Unprotected and interconnected Ru(0) nano-chain networks: advantages of unprotected surfaces in catalysis and electrocatalysis

Seedless, surfactantless and support-free unprotected, metallic, interconnected nano-chain networks of ruthenium nanoparticles (NPs) were successfully synthesized via the reduction of ruthenium(iii) chloride (RuCl(3)) with sodium borohydride (NaBH(4)) at three different temperatures, viz. 30 °C, 45 °C and 60 °C. The molar ratio of RuCl(3) solution and borohydride was optimized to be 1 : 1.5 to produce stable colloids with the optimum final solution pH of 9.7 ± 0.2. Average diameters of the interconnected nano-chain networks prepared at 30 °C (Ru-30), 45 °C (Ru-45) and 60 °C (Ru-60) were 3.5 ± 0.5 nm, 3.0 ± 0.2 nm and 2.6 ± 0.2 nm respectively. The morphology and composition dependent catalytic and electrocatalytic activities of these unprotected Ru nano-chain networks (Ru-30, Ru-45 and Ru-60) were studied in detail. The catalysis study was performed by investigating the transfer hydrogenation of several substituted aromatic nitro compounds. It was observed that Ru-60 was relatively more active compared to Ru-30 and Ru-45, which was reflected in their rate constant values. The electrocatalytic activities of Ru-30, Ru-45 and Ru-60 were screened for anodic water splitting in alkaline medium (0.1 M NaOH) and it was found that all of them showed almost the same activity which required an over-voltage of 308 ± 2 mV to obtain an anodic current density of 10 mA cm(–2).
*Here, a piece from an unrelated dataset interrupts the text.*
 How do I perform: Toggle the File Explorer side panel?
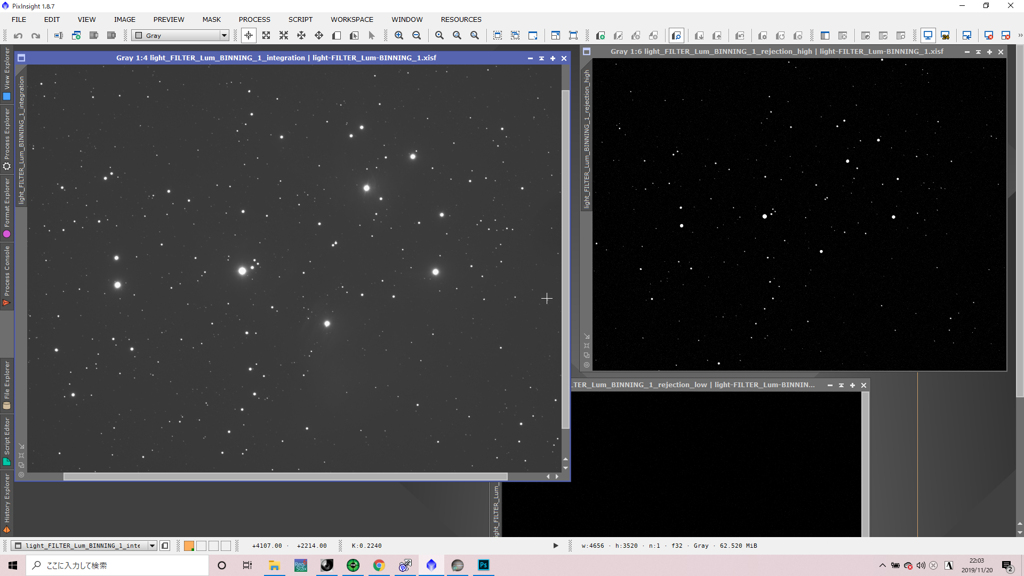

The catalytic and electrocatalytic performances of these unprotected Ru(0) networks were compared with Ru(0) nanomaterials prepared under similar conditions with three different surfactants, viz. CTAB, SDS and TX-100, which revealed that unprotected Ru(0) networks are better catalysts than those stabilized with surfactants. The superior catalytic and electrocatalytic performance is due to the availability of unprotected Ru(0) surfaces. The present route may provide a new possibility of synthesizing other surfactant-free, unprotected metal colloids for enhanced catalytic and electrocatalytic applications.